State how many lines in the records below contain the string "Task", treating uppercase and lowercase as different. Give only the number.
** Begin Given entries **
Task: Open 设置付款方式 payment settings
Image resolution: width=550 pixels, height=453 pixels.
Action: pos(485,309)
** End Given entries **
** Begin Given entries **
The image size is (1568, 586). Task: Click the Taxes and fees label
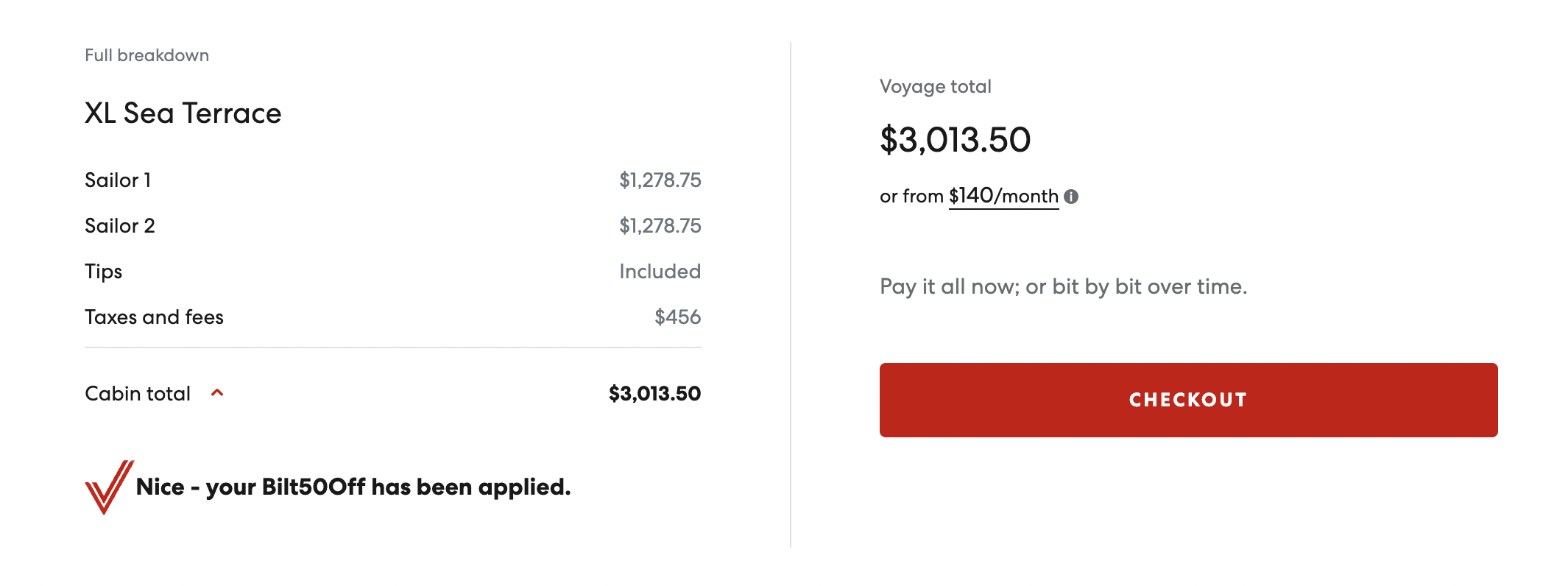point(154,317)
** End Given entries **
- Exercise output
2